Твой отец подошел к нему, петлицы оглядел, нашивки даже потрогал и говорит:
— Так, стало быть, ты, Егорушка, совсем определился?
— Стало быть, — отвечает Егор.
— Стало быть, и в чинах тебя повышают?
— Стало быть, — отвечает Егор. И глаз друг с друга не сводят.
Ну помолчали, за стол сели. Обедаем мы как полагается, сервировка стола чудная: фарфор саксонский, хрусталь, и на обед, как сейчас помню, что-то необыкновенное подавала Лиза, вкусное и питательное — не то индейку с клюквой, не то ананас, что-то в таком духе, обедаем мы, значит, а я краешком глаза вижу, что отец твой и Егор есть-то едят, но коситься друг на друга не оставляют.
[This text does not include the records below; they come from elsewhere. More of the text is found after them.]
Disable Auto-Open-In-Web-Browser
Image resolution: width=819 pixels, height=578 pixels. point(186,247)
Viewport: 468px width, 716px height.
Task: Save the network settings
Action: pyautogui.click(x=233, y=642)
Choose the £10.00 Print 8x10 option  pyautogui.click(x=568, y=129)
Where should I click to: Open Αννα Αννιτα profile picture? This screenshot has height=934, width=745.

Потом заговорили.
— Выходит, что ты, Егорушка, не ко времени своей службой доволен?
Егор только взглянул на отца, молчит, обедает
— Выходит, Егорушка, что ты считаешь, что все как надо идет, как следует?
— А ты, Саввушка, для начала прикинь, что больше — один или тыща?
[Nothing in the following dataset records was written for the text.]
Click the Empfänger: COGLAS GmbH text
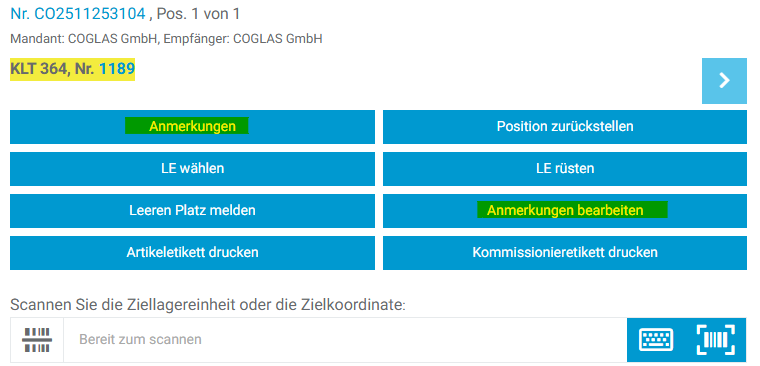Image resolution: width=760 pixels, height=366 pixels. click(243, 39)
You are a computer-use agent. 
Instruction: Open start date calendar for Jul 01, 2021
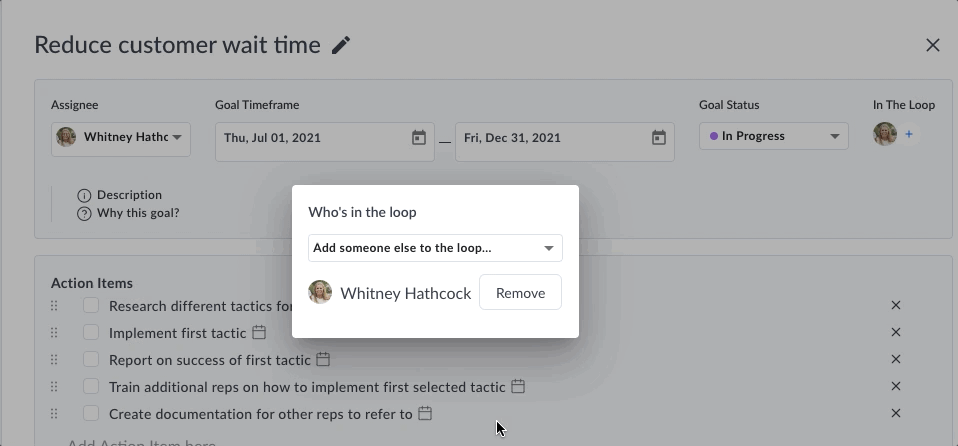(419, 137)
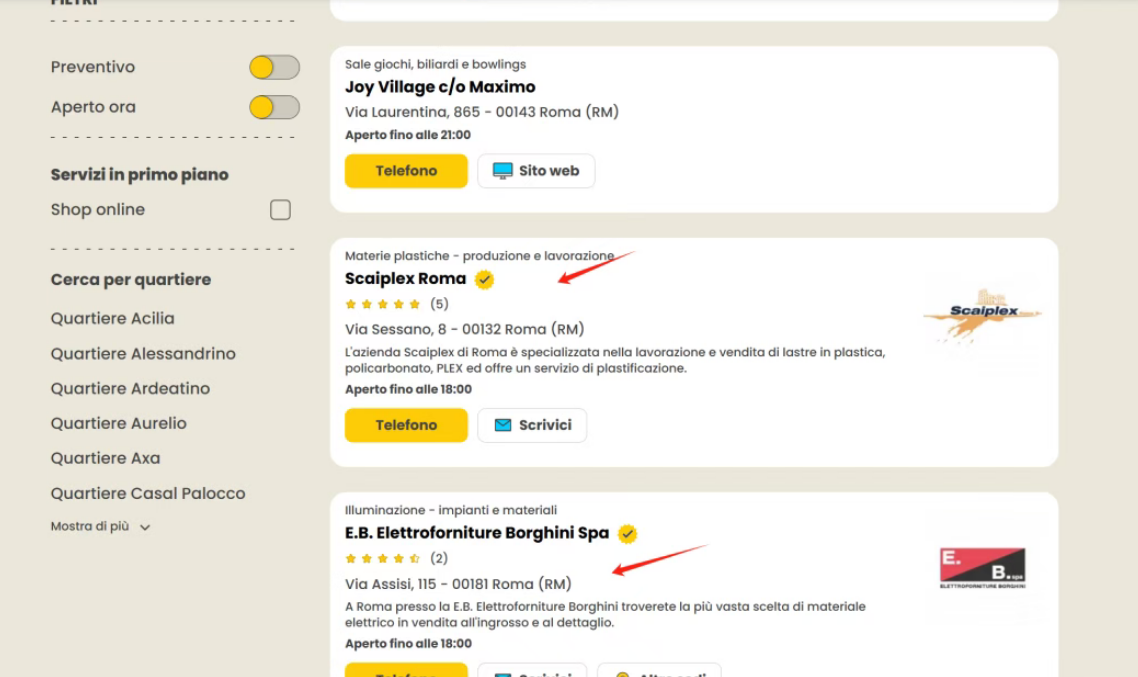This screenshot has height=677, width=1138.
Task: Check the Shop online checkbox
Action: tap(281, 210)
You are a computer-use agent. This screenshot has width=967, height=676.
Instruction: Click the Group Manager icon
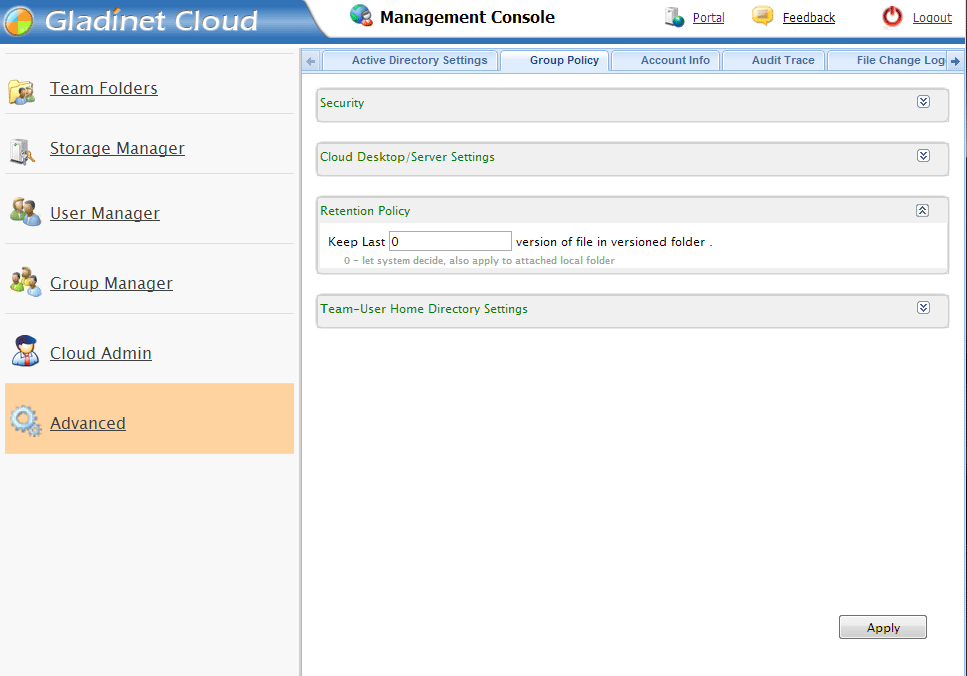(x=24, y=282)
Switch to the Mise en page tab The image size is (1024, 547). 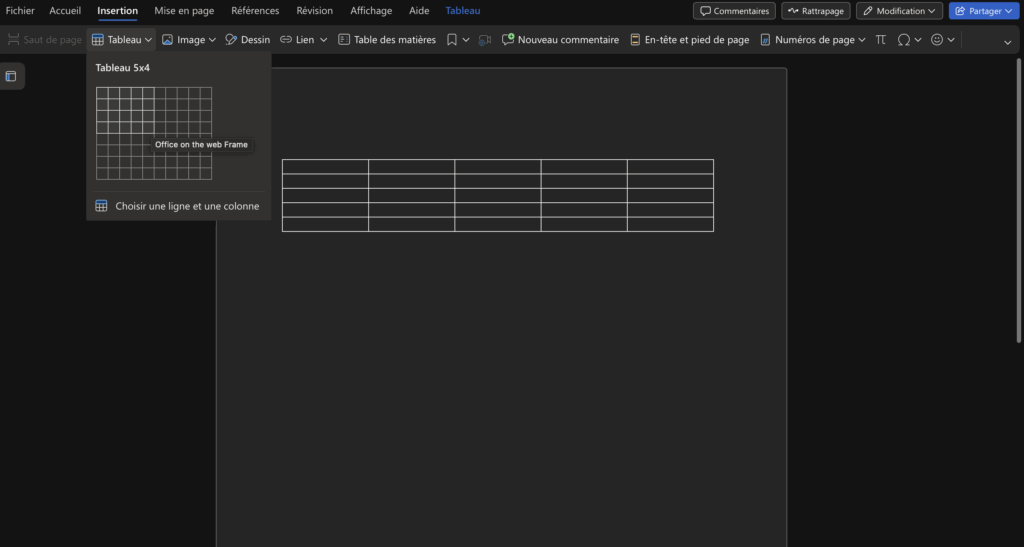click(184, 11)
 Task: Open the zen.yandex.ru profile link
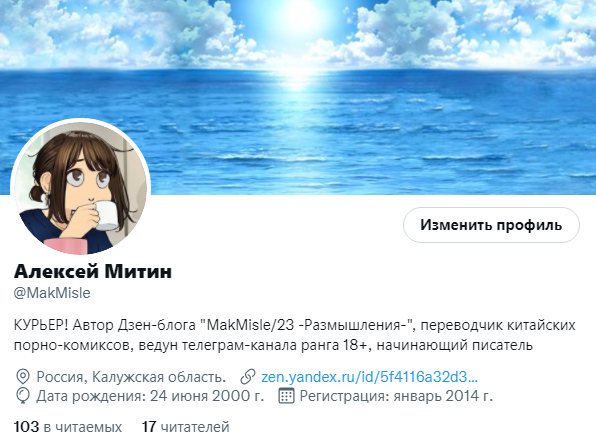point(369,377)
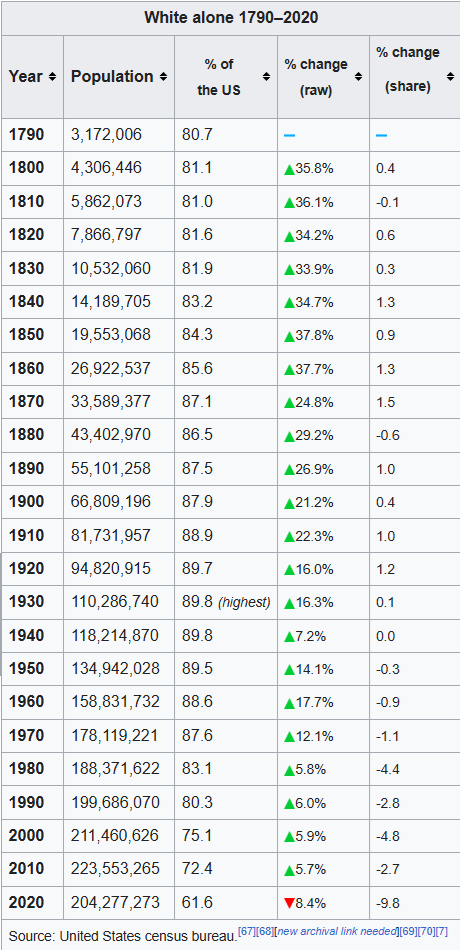Sort by % of the US arrows
The height and width of the screenshot is (950, 460).
[267, 77]
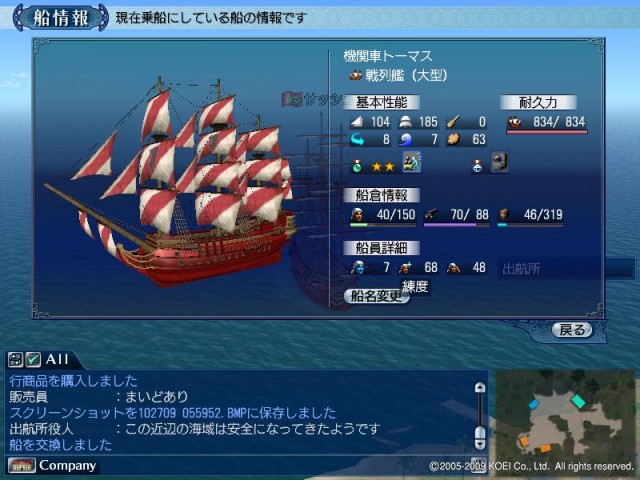
Task: Click the wave-resistance icon showing 7
Action: point(405,140)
— Тыща картофелин будет поболе одной, — отвечает твой отец.
— Одного создает тыща, — говорит Егор. — У таких же, как ты, выходит, что, не будь твоего Галлилея, мы бы, сиротские тыщи, до сих пор бы пешими и босыми край света искали.
— Не люблю я умных разговоров, — говорит твой отец, — страсть как не люблю. Это как с чересчур умной женщиной выходит — она с кем-нибудь, извиняюсь, переспит (это я перед тобой извиняюсь Катюша, твой отец никогда ни перед кем не извинялся) да еще тебе раз докажет, что это для твоей же пользы надо было.
Тут замолчали, помню. Жуем все с удовольствием.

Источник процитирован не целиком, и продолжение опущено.